TASK INSTRUCTIONS →
Exclude the pictures, then quote exactly the lines from the one holding "The image size" through the last line of the records.

---

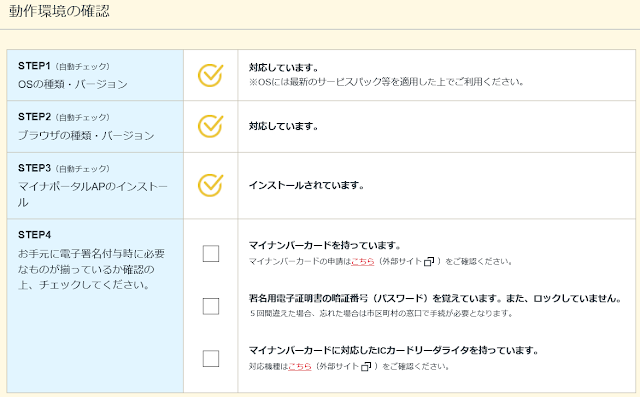Open こちら link for マイナンバーカードの申請

click(362, 262)
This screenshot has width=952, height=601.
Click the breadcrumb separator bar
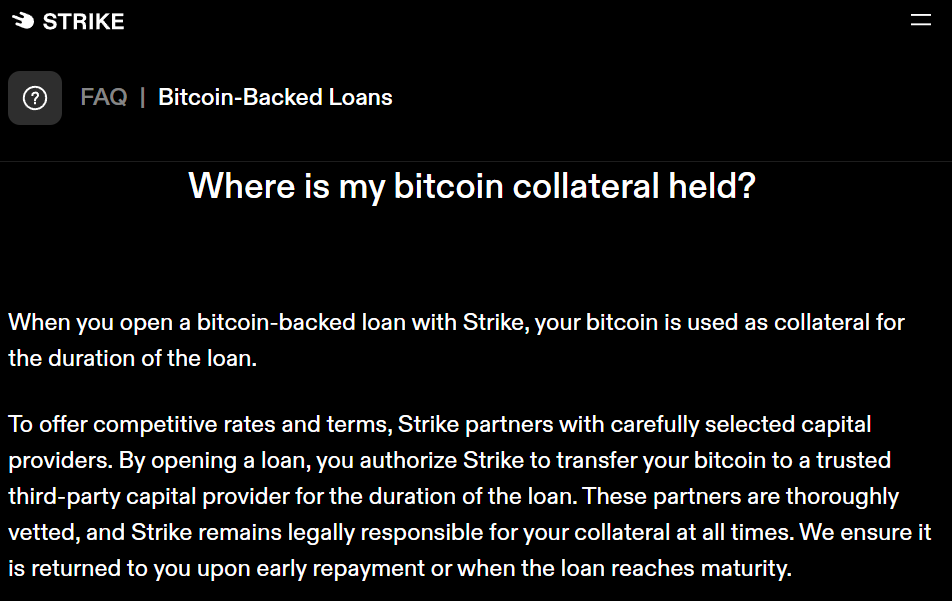pyautogui.click(x=143, y=97)
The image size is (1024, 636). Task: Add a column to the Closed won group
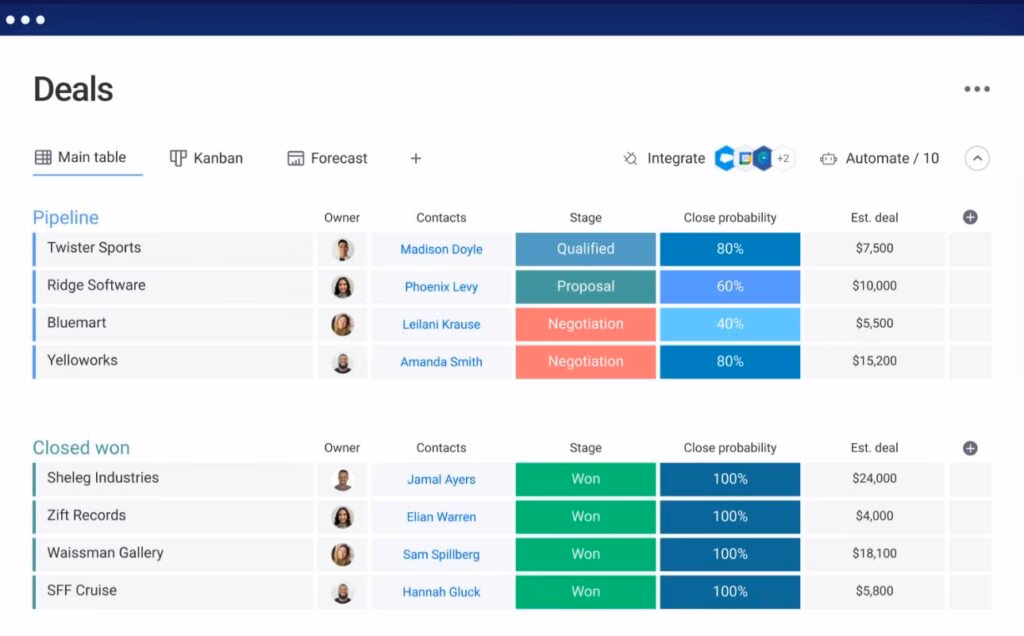[x=969, y=448]
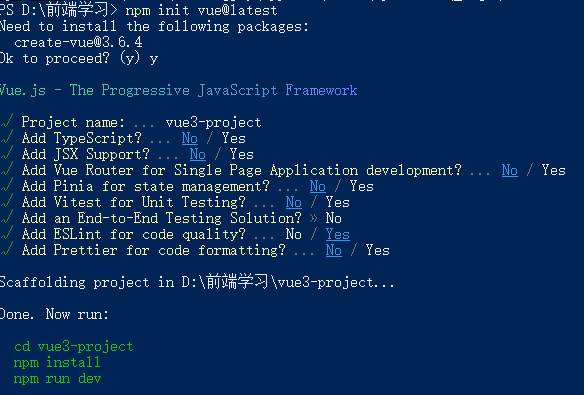Click the checkmark beside Add Prettier
Screen dimensions: 584x395
[x=7, y=249]
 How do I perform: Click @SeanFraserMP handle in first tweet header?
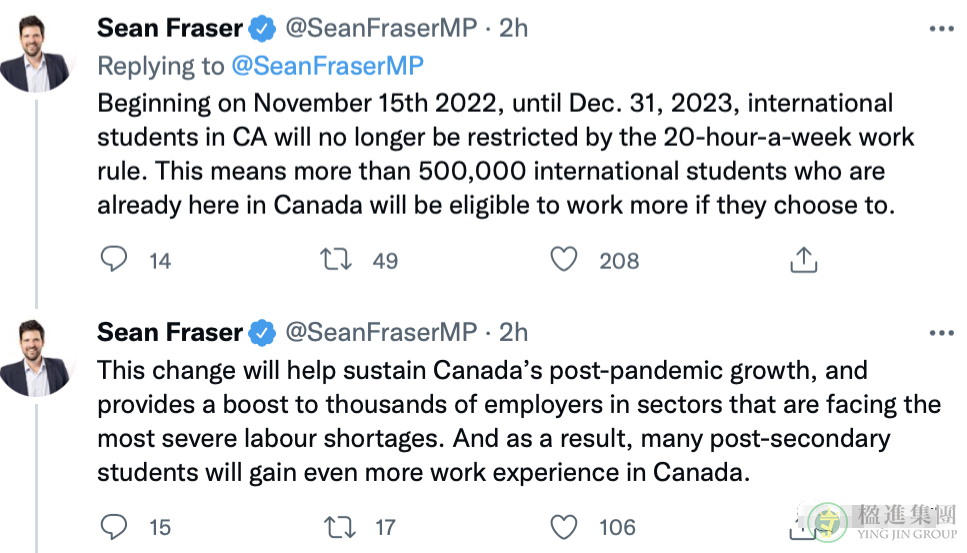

---

SOLUTION TO THE EXERCISE →
The image size is (1024, 636). Task: Add a column to the Closed won group
[x=969, y=448]
Click the checkmark beside Add Prettier
Screen dimensions: 584x395
[x=7, y=249]
 How do I perform: Click @SeanFraserMP handle in first tweet header?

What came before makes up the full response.